§ **SUPPLIED ENTRIES**:
━━━━━━━━━━━━━━━━━━━━
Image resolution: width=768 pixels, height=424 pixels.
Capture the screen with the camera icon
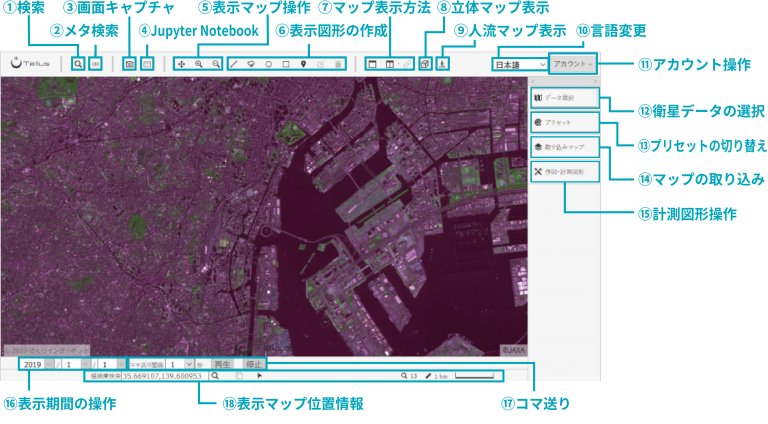tap(129, 64)
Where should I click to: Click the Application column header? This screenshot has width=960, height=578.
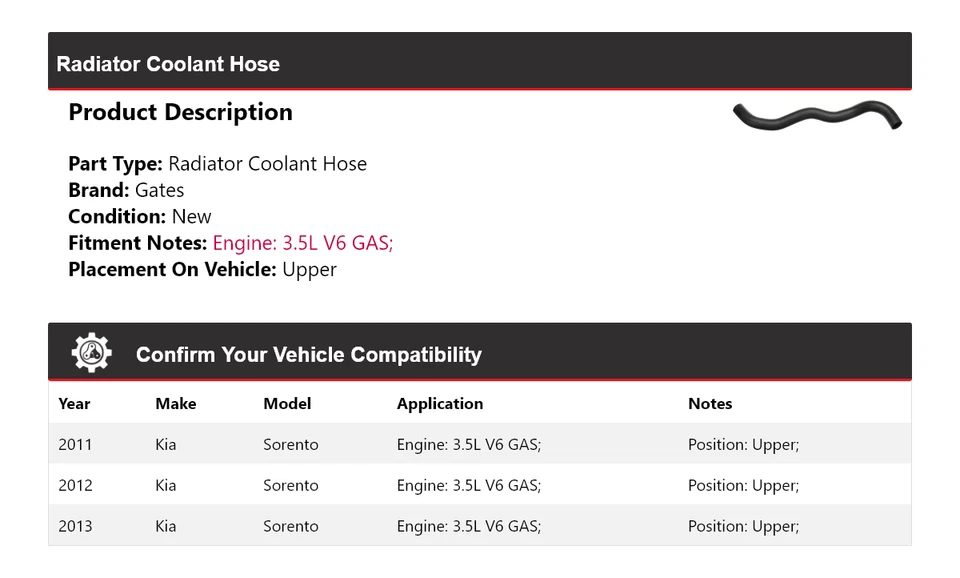(x=439, y=404)
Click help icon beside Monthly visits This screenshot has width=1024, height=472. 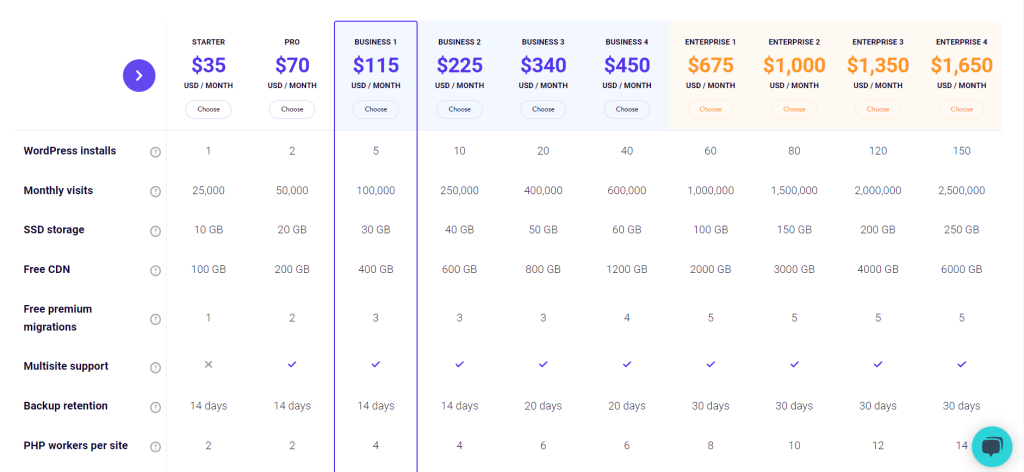coord(155,192)
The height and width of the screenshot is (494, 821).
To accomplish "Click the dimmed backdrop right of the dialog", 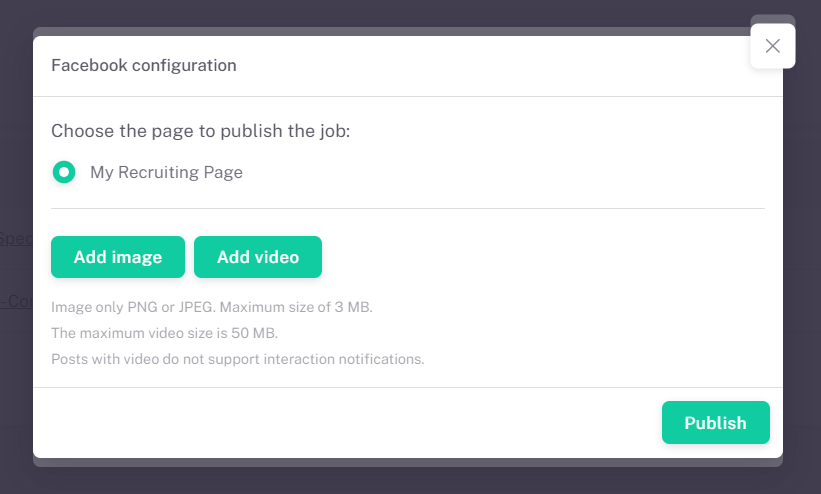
━━━━━━━━━━━━━━━━━━━━
§ **TASK OBJECTIVE**: Restate exactly, and only, the lines from the one that holds "The height and" down to the last line of the material above. Omit the pictures.

§ **ANSWER TO THE EXERCISE**:
The height and width of the screenshot is (494, 821).
To accomplish "Click the dimmed backdrop right of the dialog", 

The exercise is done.